AI Infrastructure Press Release

UK AI infrastructure startup Callosum challenging AI Silicon Valley “monoculture” comes out of stealth


Callosum is building software that enables different AI models to work together across chips from different manufacturers.

A UK AI infrastructure startup founded by Cambridge neuroscientists offering a counter view to the “monoculture” that believes superintelligence will come from a single “God-like” AI model running on identical chips has come out of stealth, raising over $10m in funding.

Called Callosum, the startup has raised $10.25m from European VC Plural and ARIA (the Advanced Research and Invention Agency), the UK government body charged with unlocking scientific and technological breakthroughs, along with several angel investors.

Callosum is building software that enables different AI models to work together across chips from various manufacturers, saying it makes it “faster” and “cheaper” to solve hard, real-world problems at scale.

The UK startup is also making a play about its sovereign credentials amid the global AI race.

It says: “Rather than forcing every task onto identical hardware, its platform orchestrates components into a system that interacts, communicates and collaborates, reducing dependence on any single provider.”

Callosum is challenging the assumption that AI development and greater intelligence will come through scaling a single AI model on identical chips, a process which demands high energy and capital costs and concentrates power in the hands of the likes of Nvidia, OpenAI and Anthropic.

The startup points out that real-world problems are heterogeneous, complex and require different capabilities.

It points to the example of the human brain saying it didn’t develop by copying one neuron billions of times but evolved to be efficient, flexible and resilient by combining many different types of cells, signals and specialised circuits.

Callosum believes the future of AI, like the brain, won’t  rest in running bigger models on more of the same chip, but with different models optimised as a system, running across different chip types.

It says tech is bearing fruit, saying it is more accurate and better performing than rivals.

The startup was founded by Danyal Akarca and Jascha Achterberg, who met during their PhDs at Cambridge University, working on the intersection of the brain, computing and AI.

Their research has been published in several Nature journals and the founders have collaborated with Google DeepMind.

--

- Exercise objective
Rewrite the part of the Callosum press release that opens with the words "Callosum believes the" and closes with "with Google DeepMind.", replacing "Cambridge University" with "the University of Cambridge". The items that follow have no connection to the Callosum press release.

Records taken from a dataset
--

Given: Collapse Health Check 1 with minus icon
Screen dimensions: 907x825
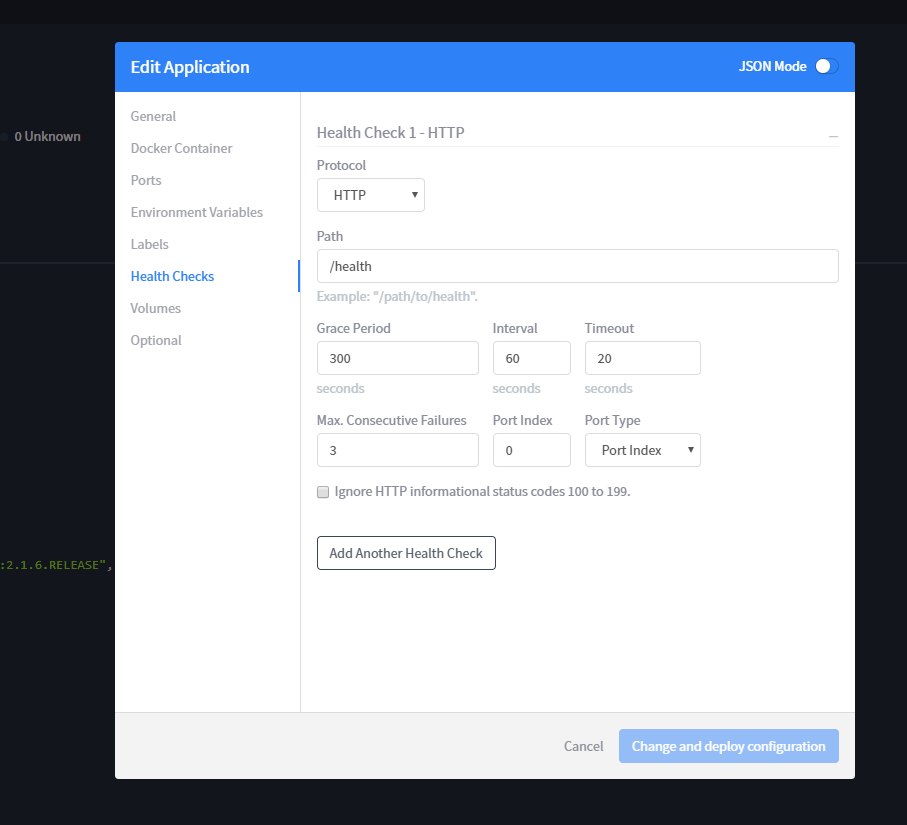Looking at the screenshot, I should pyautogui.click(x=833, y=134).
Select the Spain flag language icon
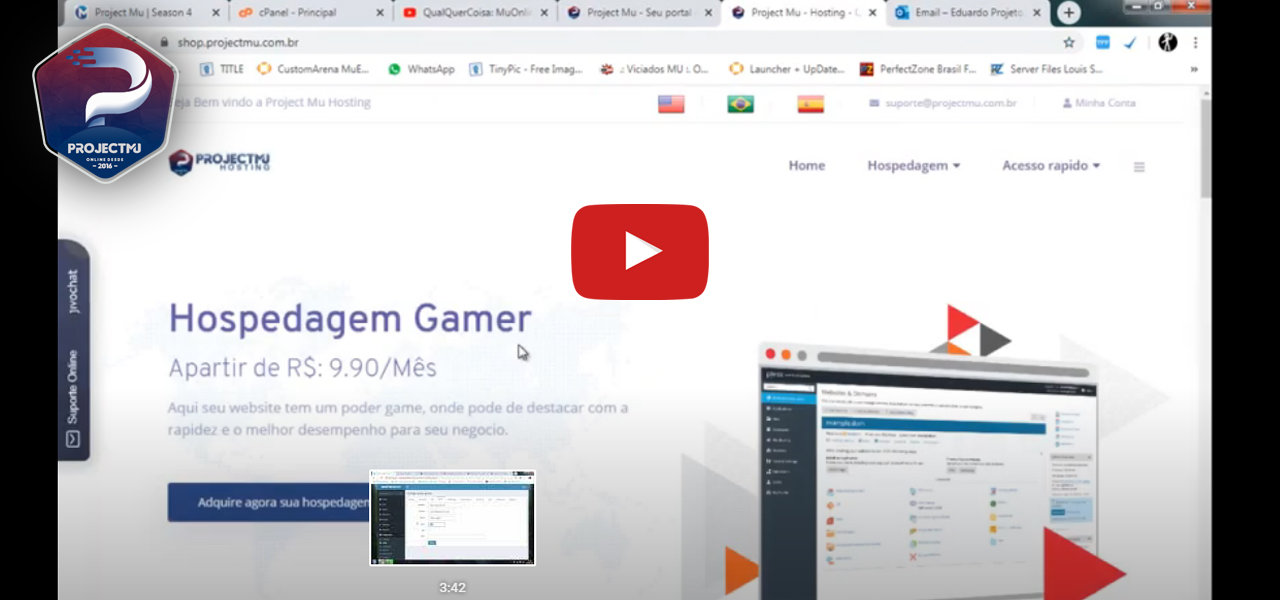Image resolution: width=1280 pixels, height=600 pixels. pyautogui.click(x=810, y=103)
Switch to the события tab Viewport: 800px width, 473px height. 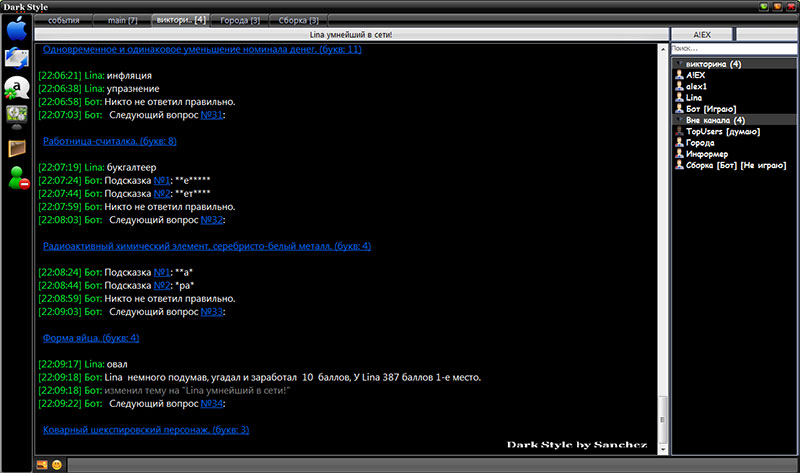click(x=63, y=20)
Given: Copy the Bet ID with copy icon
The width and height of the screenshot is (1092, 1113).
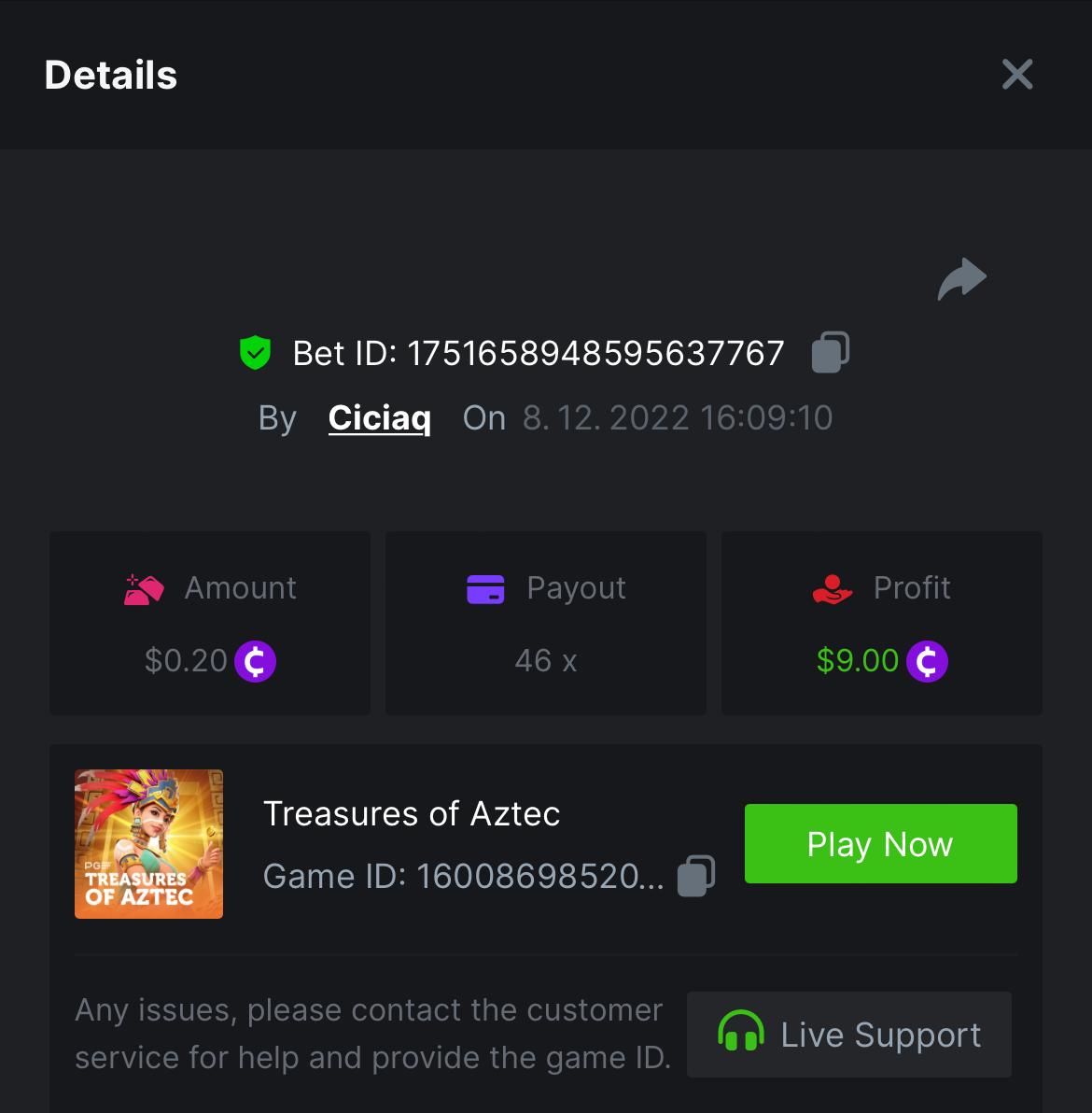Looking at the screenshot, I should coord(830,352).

--

- Written solution
Callosum believes the future of AI, like the brain, won’t  rest in running bigger models on more of the same chip, but with different models optimised as a system, running across different chip types.

It says tech is bearing fruit, saying it is more accurate and better performing than rivals.

The startup was founded by Danyal Akarca and Jascha Achterberg, who met during their PhDs at the University of Cambridge, working on the intersection of the brain, computing and AI.

Their research has been published in several Nature journals and the founders have collaborated with Google DeepMind.